— REQUIRED ACTION —
Your response should consist of every record, exactly as given.

— RECORDS —
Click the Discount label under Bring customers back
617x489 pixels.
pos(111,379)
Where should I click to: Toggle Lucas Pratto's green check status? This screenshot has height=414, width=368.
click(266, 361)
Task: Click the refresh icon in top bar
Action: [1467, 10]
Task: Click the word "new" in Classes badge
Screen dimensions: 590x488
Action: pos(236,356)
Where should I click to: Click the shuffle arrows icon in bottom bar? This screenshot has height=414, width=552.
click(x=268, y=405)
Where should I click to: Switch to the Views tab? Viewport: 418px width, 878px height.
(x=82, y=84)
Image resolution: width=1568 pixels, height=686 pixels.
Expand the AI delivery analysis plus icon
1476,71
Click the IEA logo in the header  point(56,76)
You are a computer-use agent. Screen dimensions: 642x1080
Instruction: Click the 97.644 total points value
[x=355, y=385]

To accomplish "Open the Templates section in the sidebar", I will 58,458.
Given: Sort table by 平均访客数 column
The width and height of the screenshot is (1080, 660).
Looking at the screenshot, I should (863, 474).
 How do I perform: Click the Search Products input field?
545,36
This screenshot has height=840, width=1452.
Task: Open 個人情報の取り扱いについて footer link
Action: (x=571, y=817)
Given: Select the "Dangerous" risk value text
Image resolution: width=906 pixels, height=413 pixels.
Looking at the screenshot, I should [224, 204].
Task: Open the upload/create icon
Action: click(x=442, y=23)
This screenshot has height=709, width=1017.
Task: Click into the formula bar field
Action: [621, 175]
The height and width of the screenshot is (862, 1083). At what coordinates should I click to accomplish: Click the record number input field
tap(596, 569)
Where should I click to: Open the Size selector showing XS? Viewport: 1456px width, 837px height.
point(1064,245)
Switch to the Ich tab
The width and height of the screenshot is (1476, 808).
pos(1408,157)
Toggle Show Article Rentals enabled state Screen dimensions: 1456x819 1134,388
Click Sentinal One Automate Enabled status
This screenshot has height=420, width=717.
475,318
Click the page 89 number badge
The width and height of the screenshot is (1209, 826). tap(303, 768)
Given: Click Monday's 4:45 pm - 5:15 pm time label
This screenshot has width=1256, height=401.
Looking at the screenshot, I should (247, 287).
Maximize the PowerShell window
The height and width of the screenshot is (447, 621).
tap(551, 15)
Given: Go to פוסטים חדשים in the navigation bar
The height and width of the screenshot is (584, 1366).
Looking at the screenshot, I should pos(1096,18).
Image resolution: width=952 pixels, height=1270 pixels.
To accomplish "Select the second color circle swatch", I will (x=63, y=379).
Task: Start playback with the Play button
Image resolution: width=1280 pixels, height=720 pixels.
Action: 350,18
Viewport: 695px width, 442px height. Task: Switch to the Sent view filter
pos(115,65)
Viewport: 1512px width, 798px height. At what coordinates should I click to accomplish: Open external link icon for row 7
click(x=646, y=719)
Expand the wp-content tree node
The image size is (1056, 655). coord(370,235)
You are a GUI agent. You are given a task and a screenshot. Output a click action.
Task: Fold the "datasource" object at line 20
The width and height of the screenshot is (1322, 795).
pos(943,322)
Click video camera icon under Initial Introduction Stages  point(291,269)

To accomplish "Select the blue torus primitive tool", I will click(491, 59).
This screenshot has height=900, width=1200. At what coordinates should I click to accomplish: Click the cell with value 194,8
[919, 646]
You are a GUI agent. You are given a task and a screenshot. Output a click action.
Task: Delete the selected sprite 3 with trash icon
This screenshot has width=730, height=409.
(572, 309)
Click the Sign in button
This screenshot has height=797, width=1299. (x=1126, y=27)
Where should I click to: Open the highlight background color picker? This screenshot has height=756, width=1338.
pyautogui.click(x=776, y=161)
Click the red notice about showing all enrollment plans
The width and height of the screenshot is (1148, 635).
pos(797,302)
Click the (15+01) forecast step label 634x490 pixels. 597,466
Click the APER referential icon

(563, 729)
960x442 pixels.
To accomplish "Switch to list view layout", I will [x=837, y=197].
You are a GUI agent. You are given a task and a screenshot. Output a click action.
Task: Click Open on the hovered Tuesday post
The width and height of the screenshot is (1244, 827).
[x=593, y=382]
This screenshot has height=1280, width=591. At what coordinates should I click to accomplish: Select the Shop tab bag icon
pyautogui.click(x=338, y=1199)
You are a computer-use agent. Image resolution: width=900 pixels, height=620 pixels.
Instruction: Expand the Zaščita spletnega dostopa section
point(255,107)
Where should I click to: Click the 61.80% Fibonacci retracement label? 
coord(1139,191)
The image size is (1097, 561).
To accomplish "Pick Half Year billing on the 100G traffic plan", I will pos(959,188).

— ANSWER TO THIS PROBLEM —
Click the Discount label under Bring customers back
617x489 pixels.
pos(111,379)
Where should I click to: Toggle Lucas Pratto's green check status? This screenshot has height=414, width=368.
click(266, 361)
Task: Click the refresh icon in top bar
Action: [1467, 10]
Task: Click the word "new" in Classes badge
Screen dimensions: 590x488
Action: pos(236,356)
Where should I click to: Click the shuffle arrows icon in bottom bar? This screenshot has height=414, width=552.
click(x=268, y=405)
Where should I click to: Switch to the Views tab? Viewport: 418px width, 878px height.
(x=82, y=84)
Image resolution: width=1568 pixels, height=686 pixels.
Expand the AI delivery analysis plus icon
1476,71
Click the IEA logo in the header  point(56,76)
You are a computer-use agent. Screen dimensions: 642x1080
Instruction: Click the 97.644 total points value
[x=355, y=385]

To accomplish "Open the Templates section in the sidebar", I will 58,458.
Given: Sort table by 平均访客数 column
The width and height of the screenshot is (1080, 660).
Looking at the screenshot, I should (863, 474).
 How do I perform: Click the Search Products input field?
545,36
This screenshot has height=840, width=1452.
Task: Open 個人情報の取り扱いについて footer link
Action: (x=571, y=817)
Given: Select the "Dangerous" risk value text
Image resolution: width=906 pixels, height=413 pixels.
Looking at the screenshot, I should [224, 204].
Task: Open the upload/create icon
Action: click(x=442, y=23)
This screenshot has height=709, width=1017.
Task: Click into the formula bar field
Action: [621, 175]
The height and width of the screenshot is (862, 1083). At what coordinates should I click to accomplish: Click the record number input field
tap(596, 569)
Where should I click to: Open the Size selector showing XS? Viewport: 1456px width, 837px height.
point(1064,245)
Switch to the Ich tab
The width and height of the screenshot is (1476, 808).
pos(1408,157)
Toggle Show Article Rentals enabled state Screen dimensions: 1456x819 1134,388
Click Sentinal One Automate Enabled status
This screenshot has height=420, width=717.
475,318
Click the page 89 number badge
The width and height of the screenshot is (1209, 826). tap(303, 768)
Given: Click Monday's 4:45 pm - 5:15 pm time label
This screenshot has width=1256, height=401.
Looking at the screenshot, I should (247, 287).
Maximize the PowerShell window
The height and width of the screenshot is (447, 621).
tap(551, 15)
Given: Go to פוסטים חדשים in the navigation bar
The height and width of the screenshot is (584, 1366).
Looking at the screenshot, I should pos(1096,18).
Image resolution: width=952 pixels, height=1270 pixels.
To accomplish "Select the second color circle swatch", I will (x=63, y=379).
Task: Start playback with the Play button
Image resolution: width=1280 pixels, height=720 pixels.
Action: 350,18
Viewport: 695px width, 442px height. Task: Switch to the Sent view filter
pos(115,65)
Viewport: 1512px width, 798px height. At what coordinates should I click to accomplish: Open external link icon for row 7
click(x=646, y=719)
Expand the wp-content tree node
The image size is (1056, 655). coord(370,235)
You are a GUI agent. You are given a task and a screenshot. Output a click action.
Task: Fold the "datasource" object at line 20
The width and height of the screenshot is (1322, 795).
pos(943,322)
Click video camera icon under Initial Introduction Stages  point(291,269)

To accomplish "Select the blue torus primitive tool", I will click(491, 59).
This screenshot has height=900, width=1200. At what coordinates should I click to accomplish: Click the cell with value 194,8
[919, 646]
You are a GUI agent. You are given a task and a screenshot. Output a click action.
Task: Delete the selected sprite 3 with trash icon
This screenshot has width=730, height=409.
(572, 309)
Click the Sign in button
This screenshot has height=797, width=1299. (x=1126, y=27)
Where should I click to: Open the highlight background color picker? This screenshot has height=756, width=1338.
pyautogui.click(x=776, y=161)
Click the red notice about showing all enrollment plans
The width and height of the screenshot is (1148, 635).
pos(797,302)
Click the (15+01) forecast step label 634x490 pixels. 597,466
Click the APER referential icon

(563, 729)
960x442 pixels.
To accomplish "Switch to list view layout", I will [x=837, y=197].
You are a GUI agent. You are given a task and a screenshot. Output a click action.
Task: Click Open on the hovered Tuesday post
The width and height of the screenshot is (1244, 827).
[x=593, y=382]
This screenshot has height=1280, width=591. At what coordinates should I click to accomplish: Select the Shop tab bag icon
pyautogui.click(x=338, y=1199)
You are a computer-use agent. Image resolution: width=900 pixels, height=620 pixels.
Instruction: Expand the Zaščita spletnega dostopa section
point(255,107)
Where should I click to: Click the 61.80% Fibonacci retracement label? 
coord(1139,191)
The image size is (1097, 561).
To accomplish "Pick Half Year billing on the 100G traffic plan", I will pos(959,188).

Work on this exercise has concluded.